■ TEXTO DE ESTUDO ■
###
Uma sala de pouco mais de 11 metros quadrados numa nova ala da Faculdade de Medicina Veterinária e Zootecnia da Universidade de São Paulo (USP), cuja porta está sempre fechada a estranhos, abriga uma pequena façanha da engenharia genética. Nesse acanhado compartimento, onde dois condicionadores de ar e um exaustor garantem a temperatura controlada entre 22 e 25 graus Celsius e as lâmpadas simulam a luz natural em 14 das 24 horas do dia, funciona um biotério com cobaias especiais.
Dentro de gaiolas de plástico dispostas nas prateleiras que ocupam as duas maiores paredes do ambiente, vive a primeira leva de camundongos geneticamente modificados no país. Os animais, mais de 30 exemplares – o primeiro nasceu em julho, mas o número pode variar de semana a semana, em razão de novos cruzamentos e eventuais baixas -, carregam alterações num gene, o Fbn1, responsável pela síntese da fibrilina 1, proteína fundamental para a formação do tecido conjuntivo.
Uma parcela dos roedores recebeu uma versão inativada do Fbn1, que simplesmente não produz fibrilina. Outra recebeu uma cópia do Fbn1 que dá origem a uma forma degenerada dessa proteína. Em seres humanos, essa segunda mutação genética leva à síndrome de Marfan, doença hereditária rara que causa crescimento excessivo dos membros, deslocamento da retina e problemas cardiovasculares, limitando a expectativa de vida a 40 anos. As duas linhagens de camundongos transgênicos foram obtidas por meio da manipulação das células-tronco de embriões, a metodologia mais avançada hoje em dia disponível para essa finalidade.
Os roedores transgênicosmade in Brazil representam, portanto, a independência nacional num campo importante: a produção de cobaias sob medida para o estudo de problemas de saúde de origem genética. “Com o domínio dessa técnica, vamos produzir nossos próprios modelos animais para o estudo de uma série de doenças que afetam o homem”, diz Lygia da Veiga Pereira, coordenadora do Laboratório de Genética Molecular do Instituto de Biociências da USP, que conduziu a manipulação nas células-tronco dos roedores. “Será mais prático e ainda vamos economizar dinheiro.”
###
■ MATERIAL FORNECIDO ■
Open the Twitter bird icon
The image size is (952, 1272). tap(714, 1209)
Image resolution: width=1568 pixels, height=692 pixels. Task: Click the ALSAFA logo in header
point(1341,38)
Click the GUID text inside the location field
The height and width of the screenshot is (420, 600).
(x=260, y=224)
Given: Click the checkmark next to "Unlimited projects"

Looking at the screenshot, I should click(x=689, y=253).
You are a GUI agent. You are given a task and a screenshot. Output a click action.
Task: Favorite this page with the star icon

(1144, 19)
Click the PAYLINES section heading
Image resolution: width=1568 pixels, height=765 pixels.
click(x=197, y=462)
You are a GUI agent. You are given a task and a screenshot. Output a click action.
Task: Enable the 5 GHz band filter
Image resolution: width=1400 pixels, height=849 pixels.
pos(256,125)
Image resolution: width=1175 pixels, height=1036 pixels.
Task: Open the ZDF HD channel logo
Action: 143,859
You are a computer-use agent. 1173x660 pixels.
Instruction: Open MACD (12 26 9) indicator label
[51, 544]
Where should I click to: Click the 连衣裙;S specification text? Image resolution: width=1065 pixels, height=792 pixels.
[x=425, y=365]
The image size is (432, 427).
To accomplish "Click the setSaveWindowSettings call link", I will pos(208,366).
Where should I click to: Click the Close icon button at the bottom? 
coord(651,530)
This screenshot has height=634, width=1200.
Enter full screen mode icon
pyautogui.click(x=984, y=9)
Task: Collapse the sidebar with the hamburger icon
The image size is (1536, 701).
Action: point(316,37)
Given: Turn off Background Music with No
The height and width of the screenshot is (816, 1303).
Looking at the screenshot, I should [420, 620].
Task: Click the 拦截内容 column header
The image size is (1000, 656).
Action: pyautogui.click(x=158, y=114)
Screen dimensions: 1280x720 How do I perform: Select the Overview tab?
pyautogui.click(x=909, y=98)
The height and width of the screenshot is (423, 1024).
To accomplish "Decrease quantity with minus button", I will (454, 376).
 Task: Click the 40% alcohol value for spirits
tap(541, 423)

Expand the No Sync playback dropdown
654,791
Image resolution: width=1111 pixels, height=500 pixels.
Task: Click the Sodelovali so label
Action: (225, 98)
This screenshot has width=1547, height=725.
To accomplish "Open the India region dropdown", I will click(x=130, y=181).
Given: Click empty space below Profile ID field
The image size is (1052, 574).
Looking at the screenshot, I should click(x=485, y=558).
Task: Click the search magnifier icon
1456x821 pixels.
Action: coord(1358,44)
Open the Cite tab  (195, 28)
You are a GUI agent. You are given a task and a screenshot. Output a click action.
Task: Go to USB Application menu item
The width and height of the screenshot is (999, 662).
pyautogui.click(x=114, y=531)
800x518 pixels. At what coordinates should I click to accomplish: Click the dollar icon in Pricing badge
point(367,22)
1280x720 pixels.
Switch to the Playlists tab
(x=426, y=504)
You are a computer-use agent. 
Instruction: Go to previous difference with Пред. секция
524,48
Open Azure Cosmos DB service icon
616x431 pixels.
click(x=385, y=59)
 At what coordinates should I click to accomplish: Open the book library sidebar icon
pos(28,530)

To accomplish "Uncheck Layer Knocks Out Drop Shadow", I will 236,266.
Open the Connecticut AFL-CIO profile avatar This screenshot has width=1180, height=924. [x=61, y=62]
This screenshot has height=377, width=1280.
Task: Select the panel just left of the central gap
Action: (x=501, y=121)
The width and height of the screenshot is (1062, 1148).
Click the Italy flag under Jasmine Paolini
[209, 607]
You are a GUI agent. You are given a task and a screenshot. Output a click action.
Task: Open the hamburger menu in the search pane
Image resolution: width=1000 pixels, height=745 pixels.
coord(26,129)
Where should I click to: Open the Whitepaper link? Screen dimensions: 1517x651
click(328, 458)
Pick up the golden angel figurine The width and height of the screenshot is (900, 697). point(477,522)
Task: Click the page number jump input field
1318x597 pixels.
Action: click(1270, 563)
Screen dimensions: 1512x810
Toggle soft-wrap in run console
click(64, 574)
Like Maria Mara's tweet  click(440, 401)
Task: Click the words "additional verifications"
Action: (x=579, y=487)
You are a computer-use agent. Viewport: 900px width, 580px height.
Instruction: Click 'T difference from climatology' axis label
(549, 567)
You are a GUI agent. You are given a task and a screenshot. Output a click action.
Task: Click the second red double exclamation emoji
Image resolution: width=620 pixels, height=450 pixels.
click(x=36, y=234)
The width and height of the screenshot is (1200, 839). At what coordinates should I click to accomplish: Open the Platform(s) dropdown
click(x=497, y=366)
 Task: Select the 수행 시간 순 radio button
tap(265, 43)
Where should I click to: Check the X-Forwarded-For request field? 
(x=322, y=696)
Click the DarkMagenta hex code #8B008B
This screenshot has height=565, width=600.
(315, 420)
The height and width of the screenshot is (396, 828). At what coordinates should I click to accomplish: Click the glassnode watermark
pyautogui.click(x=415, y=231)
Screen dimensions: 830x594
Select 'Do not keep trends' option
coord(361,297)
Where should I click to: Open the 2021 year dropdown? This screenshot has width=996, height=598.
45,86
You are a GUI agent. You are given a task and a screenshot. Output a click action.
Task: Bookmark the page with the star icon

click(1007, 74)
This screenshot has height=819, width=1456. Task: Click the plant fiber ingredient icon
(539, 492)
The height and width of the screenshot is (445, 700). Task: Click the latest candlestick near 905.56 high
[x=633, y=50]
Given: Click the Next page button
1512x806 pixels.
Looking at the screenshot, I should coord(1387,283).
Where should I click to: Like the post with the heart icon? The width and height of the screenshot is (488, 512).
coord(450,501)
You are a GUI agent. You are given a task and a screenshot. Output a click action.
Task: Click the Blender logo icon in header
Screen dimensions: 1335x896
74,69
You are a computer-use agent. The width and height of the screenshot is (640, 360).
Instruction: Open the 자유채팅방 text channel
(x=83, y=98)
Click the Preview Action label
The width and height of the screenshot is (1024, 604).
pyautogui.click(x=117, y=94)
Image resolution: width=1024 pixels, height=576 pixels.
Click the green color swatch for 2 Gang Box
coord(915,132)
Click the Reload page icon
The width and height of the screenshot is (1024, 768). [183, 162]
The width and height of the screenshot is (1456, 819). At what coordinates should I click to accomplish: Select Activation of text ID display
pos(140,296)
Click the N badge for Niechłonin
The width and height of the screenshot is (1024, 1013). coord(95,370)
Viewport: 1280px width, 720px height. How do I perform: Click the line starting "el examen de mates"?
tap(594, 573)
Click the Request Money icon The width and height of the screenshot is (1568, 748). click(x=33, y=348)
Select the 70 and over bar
###
■ O QUE FAZER ■
1: Liste os males que, de acordo com o texto sobre os camundongos transgênicos, a síndrome de Marfan causa.
2: Transcreva, do texto sobre os camundongos transgênicos, o trecho que vai de "Uma sala de" até "com cobaias especiais.".
3: Dê continuidade ao texto sobre os camundongos transgênicos da USP, começando logo após a última frase apresentada.

■ GABARITO ■
1:
- crescimento excessivo dos membros
- deslocamento da retina
- problemas cardiovasculares

2:
Uma sala de pouco mais de 11 metros quadrados numa nova ala da Faculdade de Medicina Veterinária e Zootecnia da Universidade de São Paulo (USP), cuja porta está sempre fechada a estranhos, abriga uma pequena façanha da engenharia genética. Nesse acanhado compartimento, onde dois condicionadores de ar e um exaustor garantem a temperatura controlada entre 22 e 25 graus Celsius e as lâmpadas simulam a luz natural em 14 das 24 horas do dia, funciona um biotério com cobaias especiais.

3:
O biotério com as cobaias fica na Medicina Veterinária porque não havia espaço físico no laboratório de Lygia para abrigá-lo. Além disso, pesquisadores da Veterinária, coordenados por José Antonio Visintin, estavam interessados em colaborar com o experimento do IB, montando um biotério para os camundongos, e dispostos a aprender a técnica para empregá-la na geração de animais transgênicos de grande porte. “Queremos alterar geneticamente suínos e bovinos”, comenta Visintin.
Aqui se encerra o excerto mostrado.